Estudiar a un jugador empedernido

A los jugadores empedernidos, el juego continúa hasta que se van todos los winnings.

En un sentido, el jugador empedernido es también un perdedor obligatorio.

Aunque los jugadores patológicos pueden hacer inicialmente apuestas cautelosas, comienzan inevitable a arriesgar mucho más que pueden permitirse perder.

Finalmente, en la interpretación de Edmund Bergler, un sicoanalista conocido, el jugador experimenta una emoción intensa mientras que juega que implique una tensión entre el placer (el ganar) y el dolor (el perder).

Bergler creyó eso que jugaba que cabida este modelo (modelo de la enfermedad) era la evidencia de una “neurosis peligrosa”. El jugador era una persona objetivo enferma pero era subjetivo inconsciente de ser enfermo.

Aunque Bergler publicó esta interpretación en 1957, veinte años pasaron antes de que el “modelo de la enfermedad” se convirtió en la interpretación dominante del juego obligatorio.

Ha habido algunos esfuerzos empírico de probar algunas de los asuntos y de las implicaciones de la interpretación psicoanalítica del juego obligatorio.

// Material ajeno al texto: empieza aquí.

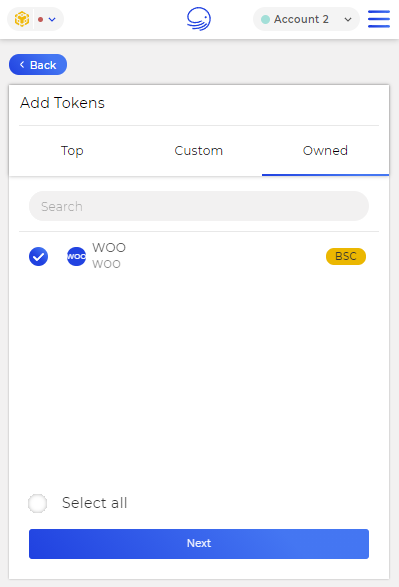Click the Select all label
The width and height of the screenshot is (399, 587).
[x=95, y=503]
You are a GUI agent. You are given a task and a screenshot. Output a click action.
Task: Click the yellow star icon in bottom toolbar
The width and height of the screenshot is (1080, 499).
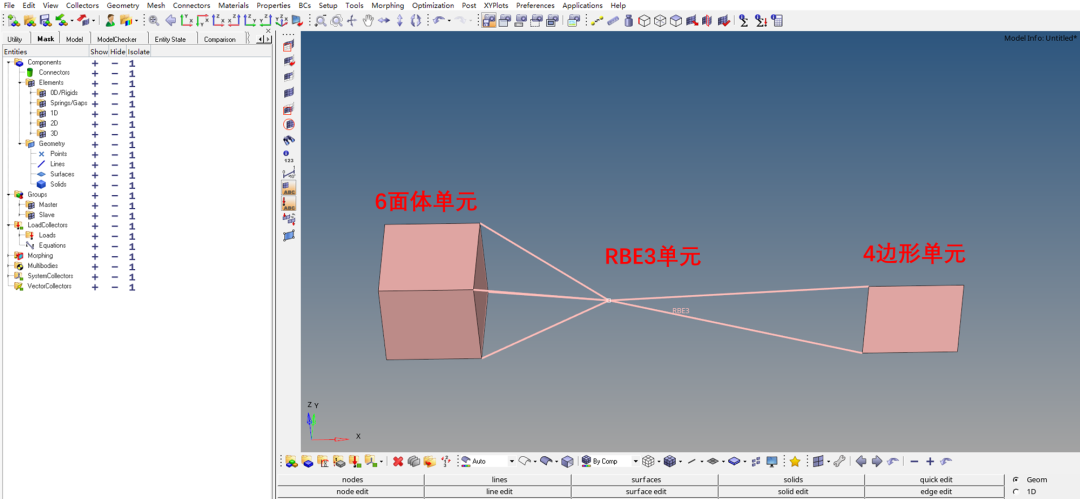click(x=795, y=461)
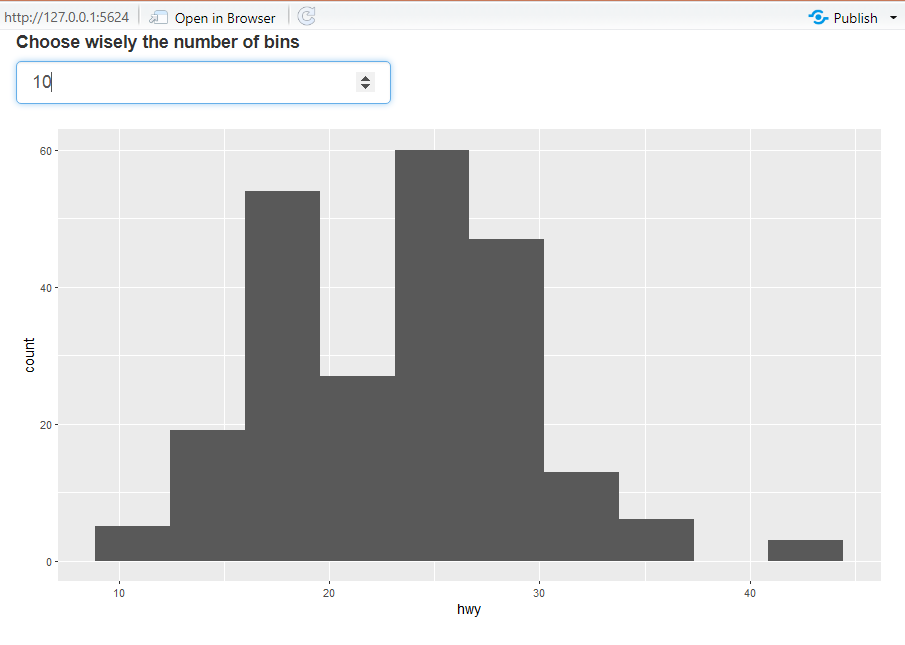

En los años 20, el cazador y Brunner administraron el inventario personal de Colgate de tendencias de Psychoneurotic y el inventario personal de Colgate de Introversión-Extraversión a un grupo de jugadores pesados y a un grupo de control de estudiantes de no-juego.

No encontraron ninguna diferencia significativa que indicaría características únicas de la personalidad entre los jugadores pesados.

Encontraron que en ambas pruebas los jugadores tenían una distribución bimodal (es decir, colmo o punto bajo anotado), mientras que los no-jugadores tenían una distribución cerca de la curva normal.

Apenas qué esta diferencia nos dice sobre las personalidades de jugadores es confuso.

En un estudio de los jugadores femeninos del póker, McGlothlin predijo (basado en teoría psicoanalítica) que sus temas serían emocionalmente seguros, tienen una creencia fuerte en suerte y la superstición, y sea tomadores del riesgo.

Sus temas terminaron el inventario del ajuste de Bell y sus cuentas fueron comparadas con las cuentas de la población en quien la prueba había sido estandardizada.

Los jugadores del póker resultaron ser ajustados mejor que la población estandardizada. Sin embargo, esos jugadores del póker con el ajuste más pobre eran más probables creer en suerte y ser supersticiosos, pero no tomaron más riesgos ni perdieron más dinero que los jugadores ajustados mejores.

Otra prueba de hipótesis psicoanalíticas de Morris encontró que, comparado a los no-jugadores, los jugadores tenían un sentido más bajo de la uno mismo-responsabilidad y una mayor discrepancia entre su concepto de sí mismo y feliz que los no-jugadores y era realmente más seguros.

En otro estudio, compararon a los miembros de los jugadores anónimos, a un grupo de hospitalizado psiquiátricos del hospital, y a un grupo de temas “normales” en un número de características ligadas a teoría psicoanalítica.

Los jugadores eran más hostiles, agresivos, activos, rebellious, “mágicos” en su pensamiento, y enajenado social que el grupo normal.

Cuando estaban comparados a los pacientes psiquiátricos, los jugadores eran más activos, expansivos, y fáciles, pero menos ansioso, preocupado, y presionado.